Alexandre Plourde is pleased that Quebec Justice Minister Sonia LeBel wants to beef up the applicable provincial law (the last update was in the 1990s, during the prehistory of the Web). “The fundamental problem is that the law is not a sufficient deterrent. It takes investment and expertise to ensure effective cybersecurity. Sanctions in Canada are not tough enough, however; we have to make it very expensive not to do things right.”

Most of the study’s recommendations are in line with recent European directives. Substantial fines need to be imposed and privacy protection has to be integrated within the design of the objects themselves. They also have to be tested.


“For physical goods, the Canadian government requires compliance with several standards relating to the toxicity or physical safety of everything sold. But when it comes to the digital security of smart toys and connected objects in general, the government has nothing to say, not even about passwords.”

Alexandre Plourde

One bright spot at the moment is that connected toys rarely live up to their promises. The authors of the study found that most children get tired of them very quickly. Some toys are just animal-shaped walkie-talkies, while others churn out ready-made answers that don’t apply, so a child is not likely to stay interested for long. The talking doggie ends up being used as an ordinary plush toy. Moreover, since all these gadgets “speak” English only, interaction with young unilingual Francophones is far from optimal. Yet interviews showed that some children do indeed develop a connection with their smart toy. This has happened with several children and the Cozmo bulldozer robot, which has a wide range of emotions and behaviour. For one little boy, the attachment became so strong he called Cozmo his best friend.

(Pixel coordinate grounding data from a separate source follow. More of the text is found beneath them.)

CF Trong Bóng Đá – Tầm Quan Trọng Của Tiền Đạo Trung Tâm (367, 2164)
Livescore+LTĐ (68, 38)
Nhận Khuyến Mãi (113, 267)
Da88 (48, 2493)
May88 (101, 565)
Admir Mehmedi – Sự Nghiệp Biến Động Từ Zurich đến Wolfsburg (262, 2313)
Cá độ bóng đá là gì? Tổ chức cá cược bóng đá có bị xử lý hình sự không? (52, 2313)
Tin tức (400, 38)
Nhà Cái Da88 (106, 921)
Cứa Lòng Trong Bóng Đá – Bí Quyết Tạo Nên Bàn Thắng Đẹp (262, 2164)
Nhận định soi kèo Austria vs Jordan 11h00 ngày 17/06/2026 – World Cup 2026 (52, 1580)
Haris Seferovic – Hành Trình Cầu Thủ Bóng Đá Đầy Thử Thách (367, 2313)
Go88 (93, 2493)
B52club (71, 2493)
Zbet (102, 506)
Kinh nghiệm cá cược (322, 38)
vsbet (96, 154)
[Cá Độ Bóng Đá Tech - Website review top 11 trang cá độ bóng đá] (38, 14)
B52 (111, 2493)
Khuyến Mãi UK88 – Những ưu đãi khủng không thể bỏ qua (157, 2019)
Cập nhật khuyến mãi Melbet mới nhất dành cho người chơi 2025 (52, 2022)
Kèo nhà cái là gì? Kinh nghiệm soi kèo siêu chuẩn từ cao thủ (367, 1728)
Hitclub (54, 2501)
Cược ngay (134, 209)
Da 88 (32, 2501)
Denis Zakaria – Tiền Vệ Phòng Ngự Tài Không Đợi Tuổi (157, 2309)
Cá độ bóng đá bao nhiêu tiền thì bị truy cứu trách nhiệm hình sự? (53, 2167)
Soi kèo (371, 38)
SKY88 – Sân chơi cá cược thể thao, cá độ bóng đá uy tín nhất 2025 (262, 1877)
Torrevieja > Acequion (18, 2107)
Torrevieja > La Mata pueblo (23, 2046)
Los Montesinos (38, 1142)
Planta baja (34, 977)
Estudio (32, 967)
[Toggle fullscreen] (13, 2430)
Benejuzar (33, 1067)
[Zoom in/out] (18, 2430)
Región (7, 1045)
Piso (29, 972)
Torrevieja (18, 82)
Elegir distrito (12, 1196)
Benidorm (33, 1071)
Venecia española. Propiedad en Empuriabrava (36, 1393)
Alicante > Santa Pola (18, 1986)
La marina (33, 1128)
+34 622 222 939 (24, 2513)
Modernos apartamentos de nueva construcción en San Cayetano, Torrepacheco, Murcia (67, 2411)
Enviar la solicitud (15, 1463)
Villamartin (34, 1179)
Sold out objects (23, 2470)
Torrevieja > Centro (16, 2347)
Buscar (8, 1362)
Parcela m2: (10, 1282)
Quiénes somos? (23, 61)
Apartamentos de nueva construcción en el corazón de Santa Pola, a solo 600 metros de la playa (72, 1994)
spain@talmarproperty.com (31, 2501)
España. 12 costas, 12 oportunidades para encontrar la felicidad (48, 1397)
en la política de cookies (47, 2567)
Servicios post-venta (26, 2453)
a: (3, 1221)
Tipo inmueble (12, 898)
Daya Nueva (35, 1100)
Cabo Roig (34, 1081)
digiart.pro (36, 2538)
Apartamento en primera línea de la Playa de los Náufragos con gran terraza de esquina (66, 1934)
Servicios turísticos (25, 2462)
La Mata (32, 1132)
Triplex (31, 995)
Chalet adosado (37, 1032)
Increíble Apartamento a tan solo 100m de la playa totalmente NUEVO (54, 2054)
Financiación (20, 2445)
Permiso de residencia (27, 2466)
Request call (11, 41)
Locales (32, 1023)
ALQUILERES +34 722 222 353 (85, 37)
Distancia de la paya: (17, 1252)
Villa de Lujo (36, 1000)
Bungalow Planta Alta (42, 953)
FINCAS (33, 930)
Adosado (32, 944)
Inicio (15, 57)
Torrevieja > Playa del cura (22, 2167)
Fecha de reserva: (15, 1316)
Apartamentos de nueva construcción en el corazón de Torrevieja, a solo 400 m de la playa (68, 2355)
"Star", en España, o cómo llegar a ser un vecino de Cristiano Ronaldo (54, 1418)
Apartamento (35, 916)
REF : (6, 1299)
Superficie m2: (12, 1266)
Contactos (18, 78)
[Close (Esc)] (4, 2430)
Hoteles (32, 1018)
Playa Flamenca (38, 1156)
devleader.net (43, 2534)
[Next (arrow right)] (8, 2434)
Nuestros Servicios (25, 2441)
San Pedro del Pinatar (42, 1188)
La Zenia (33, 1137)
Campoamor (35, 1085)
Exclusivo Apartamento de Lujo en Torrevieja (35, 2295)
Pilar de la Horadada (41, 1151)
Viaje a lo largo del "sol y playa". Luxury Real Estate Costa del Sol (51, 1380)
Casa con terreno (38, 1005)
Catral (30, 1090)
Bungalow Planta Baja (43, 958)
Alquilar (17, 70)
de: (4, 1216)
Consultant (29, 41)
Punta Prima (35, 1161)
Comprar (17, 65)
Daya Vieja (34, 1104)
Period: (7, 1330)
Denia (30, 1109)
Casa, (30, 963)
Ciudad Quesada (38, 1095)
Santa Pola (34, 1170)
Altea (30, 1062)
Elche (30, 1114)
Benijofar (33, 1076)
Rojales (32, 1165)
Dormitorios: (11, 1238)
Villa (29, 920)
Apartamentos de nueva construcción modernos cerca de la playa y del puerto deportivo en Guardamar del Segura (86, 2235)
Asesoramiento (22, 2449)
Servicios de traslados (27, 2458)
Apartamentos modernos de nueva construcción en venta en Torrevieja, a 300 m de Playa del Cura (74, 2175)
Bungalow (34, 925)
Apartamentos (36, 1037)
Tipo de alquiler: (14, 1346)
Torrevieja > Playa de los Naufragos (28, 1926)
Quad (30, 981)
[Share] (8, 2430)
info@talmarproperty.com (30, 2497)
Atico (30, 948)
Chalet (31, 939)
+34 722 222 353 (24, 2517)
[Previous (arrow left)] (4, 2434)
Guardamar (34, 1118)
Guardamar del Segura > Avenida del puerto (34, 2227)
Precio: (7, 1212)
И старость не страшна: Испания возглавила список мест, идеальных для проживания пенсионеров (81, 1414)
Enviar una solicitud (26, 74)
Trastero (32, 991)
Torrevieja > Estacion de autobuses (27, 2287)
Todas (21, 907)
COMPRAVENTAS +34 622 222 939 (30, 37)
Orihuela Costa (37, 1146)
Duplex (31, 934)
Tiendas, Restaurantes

“Thanks to artificial intelligence, these toys will improve and become more and more convincing; something like personal voice assistants, which are evolving quickly,” Plourde says. If children start accepting them as actual companions to interact with, this could raise major ethical and psychological issues, not to mention seriously compromising privacy of information.

The Study

Children under Surveillance: Privacy Protection in the Age of Smart Toys describes the risks posed by connected objects that specifically target children. The authors, lawyers Valérie Montcalm, Élise Thériault and Alexandre Plourde—the latter two still members of the team at Option consommateurs—consulted a dozen specialists, including engineers, cryptology or security experts, and child psychologists. They compared the Canadian regulatory framework with that of the United States and the European Union and came up with a detailed analysis of the privacy policies for ten toys. The authors also tested the reactions of 20 children aged 5 to 10, to four selected toys, as well as those of their parents, gathered in a series of interviews.

The study identifies serious cyber security vulnerabilities to which these toys expose families and children. In addition, the existence of such connected toys, even the least sophisticated among them, raises serious questions about the confidentiality of children’s personal information, which may well be of a particularly sensitive nature.

The authors’ recommendations are based on the European Union’s General Data Protection Regulation. They call for more preventive measures in the design and marketing of toys, better information for consumers and more robust regulation backed up by tougher penalties.